─── INPUT FOR THIS TASK ───

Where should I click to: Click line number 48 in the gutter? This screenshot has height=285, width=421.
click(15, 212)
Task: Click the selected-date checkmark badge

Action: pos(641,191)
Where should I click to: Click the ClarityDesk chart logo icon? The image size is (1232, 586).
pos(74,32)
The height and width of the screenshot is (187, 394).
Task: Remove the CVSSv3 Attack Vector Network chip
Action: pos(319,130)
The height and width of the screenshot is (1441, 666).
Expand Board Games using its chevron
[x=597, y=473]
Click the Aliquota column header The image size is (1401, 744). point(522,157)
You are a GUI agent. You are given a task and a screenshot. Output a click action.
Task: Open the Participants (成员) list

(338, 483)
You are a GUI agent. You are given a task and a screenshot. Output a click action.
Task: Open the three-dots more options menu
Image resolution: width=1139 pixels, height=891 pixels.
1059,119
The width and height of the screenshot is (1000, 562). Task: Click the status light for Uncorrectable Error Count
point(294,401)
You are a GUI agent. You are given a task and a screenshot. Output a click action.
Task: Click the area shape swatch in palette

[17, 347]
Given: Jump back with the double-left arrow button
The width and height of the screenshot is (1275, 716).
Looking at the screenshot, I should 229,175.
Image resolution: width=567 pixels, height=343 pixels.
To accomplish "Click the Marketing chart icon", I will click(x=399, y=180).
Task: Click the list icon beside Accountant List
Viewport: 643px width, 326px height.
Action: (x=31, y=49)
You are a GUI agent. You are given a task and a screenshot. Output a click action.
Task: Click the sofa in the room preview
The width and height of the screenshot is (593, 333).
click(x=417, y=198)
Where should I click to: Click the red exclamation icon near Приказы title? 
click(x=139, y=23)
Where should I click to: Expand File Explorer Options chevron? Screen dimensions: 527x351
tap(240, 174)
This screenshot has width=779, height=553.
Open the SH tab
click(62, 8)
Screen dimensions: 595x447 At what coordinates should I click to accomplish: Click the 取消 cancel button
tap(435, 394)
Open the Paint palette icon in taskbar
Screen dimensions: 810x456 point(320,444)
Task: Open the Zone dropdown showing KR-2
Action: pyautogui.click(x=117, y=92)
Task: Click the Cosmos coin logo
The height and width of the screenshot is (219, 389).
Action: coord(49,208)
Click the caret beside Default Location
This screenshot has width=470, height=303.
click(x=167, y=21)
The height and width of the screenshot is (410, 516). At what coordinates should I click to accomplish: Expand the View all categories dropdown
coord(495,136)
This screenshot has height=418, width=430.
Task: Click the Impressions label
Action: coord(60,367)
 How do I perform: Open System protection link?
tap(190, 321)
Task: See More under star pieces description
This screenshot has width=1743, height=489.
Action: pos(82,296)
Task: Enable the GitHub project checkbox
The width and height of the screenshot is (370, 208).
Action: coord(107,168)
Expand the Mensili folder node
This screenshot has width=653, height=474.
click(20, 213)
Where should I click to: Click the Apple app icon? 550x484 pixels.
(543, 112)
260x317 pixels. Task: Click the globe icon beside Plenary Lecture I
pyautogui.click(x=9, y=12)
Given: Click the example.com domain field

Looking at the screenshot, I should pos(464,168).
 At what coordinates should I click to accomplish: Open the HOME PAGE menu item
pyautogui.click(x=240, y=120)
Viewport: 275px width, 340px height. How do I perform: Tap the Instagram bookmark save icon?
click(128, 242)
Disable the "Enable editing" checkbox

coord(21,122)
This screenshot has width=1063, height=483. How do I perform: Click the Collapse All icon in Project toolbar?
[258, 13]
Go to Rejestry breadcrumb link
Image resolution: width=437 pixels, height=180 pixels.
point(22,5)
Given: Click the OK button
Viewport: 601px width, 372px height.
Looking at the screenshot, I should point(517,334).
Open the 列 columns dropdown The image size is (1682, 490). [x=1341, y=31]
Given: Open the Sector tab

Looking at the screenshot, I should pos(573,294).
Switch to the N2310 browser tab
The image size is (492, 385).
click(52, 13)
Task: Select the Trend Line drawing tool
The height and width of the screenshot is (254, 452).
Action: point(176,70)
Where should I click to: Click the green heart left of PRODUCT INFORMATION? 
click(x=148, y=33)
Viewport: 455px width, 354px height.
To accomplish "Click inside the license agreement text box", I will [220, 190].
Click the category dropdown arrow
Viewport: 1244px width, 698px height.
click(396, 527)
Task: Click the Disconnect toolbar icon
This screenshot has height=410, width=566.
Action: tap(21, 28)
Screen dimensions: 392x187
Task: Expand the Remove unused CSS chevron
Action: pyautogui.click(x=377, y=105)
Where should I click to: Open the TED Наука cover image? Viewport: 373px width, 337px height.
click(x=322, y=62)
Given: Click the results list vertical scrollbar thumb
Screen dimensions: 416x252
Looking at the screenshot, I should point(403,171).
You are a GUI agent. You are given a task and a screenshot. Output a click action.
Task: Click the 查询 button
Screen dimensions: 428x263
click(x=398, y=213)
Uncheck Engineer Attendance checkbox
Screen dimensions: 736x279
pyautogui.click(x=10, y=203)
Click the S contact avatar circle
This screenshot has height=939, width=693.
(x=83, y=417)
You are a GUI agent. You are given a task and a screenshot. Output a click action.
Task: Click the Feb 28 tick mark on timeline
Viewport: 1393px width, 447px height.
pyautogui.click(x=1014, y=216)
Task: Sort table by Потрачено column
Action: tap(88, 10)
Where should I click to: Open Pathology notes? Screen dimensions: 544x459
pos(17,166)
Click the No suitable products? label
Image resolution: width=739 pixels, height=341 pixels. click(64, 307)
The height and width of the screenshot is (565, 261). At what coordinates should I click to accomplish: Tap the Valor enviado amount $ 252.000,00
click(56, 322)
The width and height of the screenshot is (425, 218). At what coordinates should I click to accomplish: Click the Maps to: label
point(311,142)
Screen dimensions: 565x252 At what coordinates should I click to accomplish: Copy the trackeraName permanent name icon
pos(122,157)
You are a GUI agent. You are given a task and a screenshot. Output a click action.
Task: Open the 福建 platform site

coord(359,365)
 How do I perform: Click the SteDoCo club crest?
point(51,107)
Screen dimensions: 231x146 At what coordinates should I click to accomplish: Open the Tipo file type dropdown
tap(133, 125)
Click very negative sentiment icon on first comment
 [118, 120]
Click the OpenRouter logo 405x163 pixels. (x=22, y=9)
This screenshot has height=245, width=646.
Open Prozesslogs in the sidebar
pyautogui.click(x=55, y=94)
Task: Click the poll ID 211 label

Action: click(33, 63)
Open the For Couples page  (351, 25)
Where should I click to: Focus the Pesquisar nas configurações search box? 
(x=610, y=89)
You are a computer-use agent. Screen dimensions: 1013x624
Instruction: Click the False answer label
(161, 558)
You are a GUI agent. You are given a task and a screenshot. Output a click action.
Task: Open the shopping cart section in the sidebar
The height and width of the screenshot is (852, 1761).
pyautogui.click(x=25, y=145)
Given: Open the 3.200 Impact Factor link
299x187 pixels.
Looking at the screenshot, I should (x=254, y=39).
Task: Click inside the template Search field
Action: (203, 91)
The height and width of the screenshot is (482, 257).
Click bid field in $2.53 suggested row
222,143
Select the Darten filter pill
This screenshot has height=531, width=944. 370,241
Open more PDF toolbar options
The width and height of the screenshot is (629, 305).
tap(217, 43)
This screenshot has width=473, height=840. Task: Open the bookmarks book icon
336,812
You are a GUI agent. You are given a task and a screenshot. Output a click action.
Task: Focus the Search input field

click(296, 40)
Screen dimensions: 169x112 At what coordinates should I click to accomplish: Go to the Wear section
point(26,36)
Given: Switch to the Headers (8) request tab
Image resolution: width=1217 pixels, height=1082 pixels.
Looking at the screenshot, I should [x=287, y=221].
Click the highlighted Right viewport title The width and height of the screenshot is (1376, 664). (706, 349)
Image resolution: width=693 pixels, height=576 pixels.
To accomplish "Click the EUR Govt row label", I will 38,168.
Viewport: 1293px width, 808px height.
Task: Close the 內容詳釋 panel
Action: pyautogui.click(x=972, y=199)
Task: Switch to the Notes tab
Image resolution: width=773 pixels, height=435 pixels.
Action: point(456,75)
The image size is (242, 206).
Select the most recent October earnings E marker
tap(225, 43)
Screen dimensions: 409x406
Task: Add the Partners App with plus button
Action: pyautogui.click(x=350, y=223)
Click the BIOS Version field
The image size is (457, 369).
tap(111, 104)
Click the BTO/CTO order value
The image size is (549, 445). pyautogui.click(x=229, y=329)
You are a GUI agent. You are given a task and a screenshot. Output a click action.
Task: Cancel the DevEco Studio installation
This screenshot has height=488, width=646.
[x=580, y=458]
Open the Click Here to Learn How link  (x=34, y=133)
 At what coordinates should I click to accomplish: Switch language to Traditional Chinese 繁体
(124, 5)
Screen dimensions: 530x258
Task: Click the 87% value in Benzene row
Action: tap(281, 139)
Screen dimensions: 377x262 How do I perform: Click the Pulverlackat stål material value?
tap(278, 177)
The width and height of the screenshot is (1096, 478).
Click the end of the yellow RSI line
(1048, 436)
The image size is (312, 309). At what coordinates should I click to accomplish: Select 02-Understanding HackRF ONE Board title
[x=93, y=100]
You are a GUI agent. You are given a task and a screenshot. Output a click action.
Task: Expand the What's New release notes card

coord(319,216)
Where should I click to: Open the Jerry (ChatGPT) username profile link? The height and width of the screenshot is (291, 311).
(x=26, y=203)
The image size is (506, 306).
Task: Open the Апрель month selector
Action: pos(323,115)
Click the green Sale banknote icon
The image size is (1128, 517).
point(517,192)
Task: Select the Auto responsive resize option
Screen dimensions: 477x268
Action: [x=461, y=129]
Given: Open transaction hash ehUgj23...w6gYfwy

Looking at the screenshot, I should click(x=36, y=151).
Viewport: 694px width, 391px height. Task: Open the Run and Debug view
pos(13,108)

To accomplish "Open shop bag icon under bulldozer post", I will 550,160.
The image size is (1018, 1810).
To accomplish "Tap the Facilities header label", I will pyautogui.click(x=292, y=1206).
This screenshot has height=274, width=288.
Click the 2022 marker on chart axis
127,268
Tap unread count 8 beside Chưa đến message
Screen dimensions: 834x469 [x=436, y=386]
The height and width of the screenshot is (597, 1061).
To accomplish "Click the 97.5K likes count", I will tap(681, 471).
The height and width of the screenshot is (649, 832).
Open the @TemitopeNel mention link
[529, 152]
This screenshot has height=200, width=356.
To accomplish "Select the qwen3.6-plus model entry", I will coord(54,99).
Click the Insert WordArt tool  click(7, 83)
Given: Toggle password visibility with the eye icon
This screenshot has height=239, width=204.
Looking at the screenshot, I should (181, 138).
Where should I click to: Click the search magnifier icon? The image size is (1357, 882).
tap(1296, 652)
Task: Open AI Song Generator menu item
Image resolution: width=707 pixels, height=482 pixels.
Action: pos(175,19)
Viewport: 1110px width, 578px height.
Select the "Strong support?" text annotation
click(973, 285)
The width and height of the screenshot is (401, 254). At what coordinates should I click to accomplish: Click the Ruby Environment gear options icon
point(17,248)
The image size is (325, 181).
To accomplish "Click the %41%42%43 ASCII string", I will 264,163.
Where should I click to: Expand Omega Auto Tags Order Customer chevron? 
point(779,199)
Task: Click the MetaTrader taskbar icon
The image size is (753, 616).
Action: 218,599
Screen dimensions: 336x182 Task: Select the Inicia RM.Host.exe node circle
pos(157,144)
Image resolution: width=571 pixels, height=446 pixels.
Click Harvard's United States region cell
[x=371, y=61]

───

(TASK OBJECTIVE): Both the first line of the records above and the line containing "The height and width of the screenshot is (1441, 666)." are to be transcribed exactly, together with every line between them, and nothing else.

(SOLUTION FOR THIS EXERCISE):
Where should I click to: Click line number 48 in the gutter? This screenshot has height=285, width=421.
click(15, 212)
Task: Click the selected-date checkmark badge

Action: pos(641,191)
Where should I click to: Click the ClarityDesk chart logo icon? The image size is (1232, 586).
pos(74,32)
The height and width of the screenshot is (187, 394).
Task: Remove the CVSSv3 Attack Vector Network chip
Action: pos(319,130)
The height and width of the screenshot is (1441, 666).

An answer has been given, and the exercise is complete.